Stated problem:
Please copy the listing below word for word.

Supplied data:
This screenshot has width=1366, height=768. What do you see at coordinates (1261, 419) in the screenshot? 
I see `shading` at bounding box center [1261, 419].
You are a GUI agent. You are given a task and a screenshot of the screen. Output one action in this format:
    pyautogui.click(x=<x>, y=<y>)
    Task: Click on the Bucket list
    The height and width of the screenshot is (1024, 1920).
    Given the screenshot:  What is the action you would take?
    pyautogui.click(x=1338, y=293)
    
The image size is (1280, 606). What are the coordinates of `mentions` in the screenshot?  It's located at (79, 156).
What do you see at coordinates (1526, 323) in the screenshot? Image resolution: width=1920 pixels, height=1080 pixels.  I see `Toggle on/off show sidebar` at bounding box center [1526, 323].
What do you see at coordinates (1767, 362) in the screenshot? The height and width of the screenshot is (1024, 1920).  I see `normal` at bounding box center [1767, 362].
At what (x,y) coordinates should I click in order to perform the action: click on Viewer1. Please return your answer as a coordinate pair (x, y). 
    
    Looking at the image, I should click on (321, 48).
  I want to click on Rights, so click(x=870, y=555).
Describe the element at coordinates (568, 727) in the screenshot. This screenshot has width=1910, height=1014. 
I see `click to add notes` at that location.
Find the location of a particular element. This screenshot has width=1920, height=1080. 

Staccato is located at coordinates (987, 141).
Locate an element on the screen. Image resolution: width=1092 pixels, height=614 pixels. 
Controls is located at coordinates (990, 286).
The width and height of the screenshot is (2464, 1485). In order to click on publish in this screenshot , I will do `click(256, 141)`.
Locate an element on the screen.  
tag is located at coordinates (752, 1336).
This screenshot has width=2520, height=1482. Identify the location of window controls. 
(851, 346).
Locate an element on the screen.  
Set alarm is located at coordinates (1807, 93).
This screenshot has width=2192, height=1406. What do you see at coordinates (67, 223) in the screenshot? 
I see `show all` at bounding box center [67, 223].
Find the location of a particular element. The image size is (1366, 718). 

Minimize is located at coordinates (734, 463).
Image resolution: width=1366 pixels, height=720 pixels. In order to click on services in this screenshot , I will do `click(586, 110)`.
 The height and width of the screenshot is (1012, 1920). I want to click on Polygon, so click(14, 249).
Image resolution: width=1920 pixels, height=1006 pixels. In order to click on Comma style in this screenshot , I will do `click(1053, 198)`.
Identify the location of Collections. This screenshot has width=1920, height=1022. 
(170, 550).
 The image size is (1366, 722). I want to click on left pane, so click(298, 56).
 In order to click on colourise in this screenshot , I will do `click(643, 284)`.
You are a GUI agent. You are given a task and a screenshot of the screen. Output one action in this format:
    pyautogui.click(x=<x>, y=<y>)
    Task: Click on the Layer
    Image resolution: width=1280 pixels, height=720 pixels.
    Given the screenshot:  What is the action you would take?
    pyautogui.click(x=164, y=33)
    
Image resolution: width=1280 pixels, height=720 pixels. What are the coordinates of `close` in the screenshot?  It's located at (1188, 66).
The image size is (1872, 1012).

Solution to this exercise:
This screenshot has width=1366, height=768. What do you see at coordinates (1261, 419) in the screenshot? 
I see `shading` at bounding box center [1261, 419].
You are a GUI agent. You are given a task and a screenshot of the screen. Output one action in this format:
    pyautogui.click(x=<x>, y=<y>)
    Task: Click on the Bucket list
    The height and width of the screenshot is (1024, 1920).
    Given the screenshot:  What is the action you would take?
    pyautogui.click(x=1338, y=293)
    
The image size is (1280, 606). What are the coordinates of `mentions` in the screenshot?  It's located at (79, 156).
What do you see at coordinates (1526, 323) in the screenshot? Image resolution: width=1920 pixels, height=1080 pixels.  I see `Toggle on/off show sidebar` at bounding box center [1526, 323].
What do you see at coordinates (1767, 362) in the screenshot? The height and width of the screenshot is (1024, 1920).  I see `normal` at bounding box center [1767, 362].
At what (x,y) coordinates should I click in order to perform the action: click on Viewer1. Please return your answer as a coordinate pair (x, y). 
    
    Looking at the image, I should click on (321, 48).
  I want to click on Rights, so click(x=870, y=555).
Describe the element at coordinates (568, 727) in the screenshot. This screenshot has width=1910, height=1014. 
I see `click to add notes` at that location.
Find the location of a particular element. This screenshot has width=1920, height=1080. 

Staccato is located at coordinates (987, 141).
Locate an element on the screen. Image resolution: width=1092 pixels, height=614 pixels. 
Controls is located at coordinates (990, 286).
The width and height of the screenshot is (2464, 1485). In order to click on publish in this screenshot , I will do `click(256, 141)`.
Locate an element on the screen.  
tag is located at coordinates (752, 1336).
This screenshot has width=2520, height=1482. Identify the location of window controls. 
(851, 346).
Locate an element on the screen.  
Set alarm is located at coordinates (1807, 93).
This screenshot has width=2192, height=1406. What do you see at coordinates (67, 223) in the screenshot? 
I see `show all` at bounding box center [67, 223].
Find the location of a particular element. The image size is (1366, 718). 

Minimize is located at coordinates (734, 463).
Image resolution: width=1366 pixels, height=720 pixels. In order to click on services in this screenshot , I will do `click(586, 110)`.
 The height and width of the screenshot is (1012, 1920). I want to click on Polygon, so click(14, 249).
Image resolution: width=1920 pixels, height=1006 pixels. In order to click on Comma style in this screenshot , I will do `click(1053, 198)`.
Identify the location of Collections. This screenshot has width=1920, height=1022. 
(170, 550).
 The image size is (1366, 722). I want to click on left pane, so click(298, 56).
 In order to click on colourise in this screenshot , I will do `click(643, 284)`.
You are a GUI agent. You are given a task and a screenshot of the screen. Output one action in this format:
    pyautogui.click(x=<x>, y=<y>)
    Task: Click on the Layer
    Image resolution: width=1280 pixels, height=720 pixels.
    Given the screenshot:  What is the action you would take?
    pyautogui.click(x=164, y=33)
    
Image resolution: width=1280 pixels, height=720 pixels. What are the coordinates of `close` in the screenshot?  It's located at (1188, 66).
The image size is (1872, 1012).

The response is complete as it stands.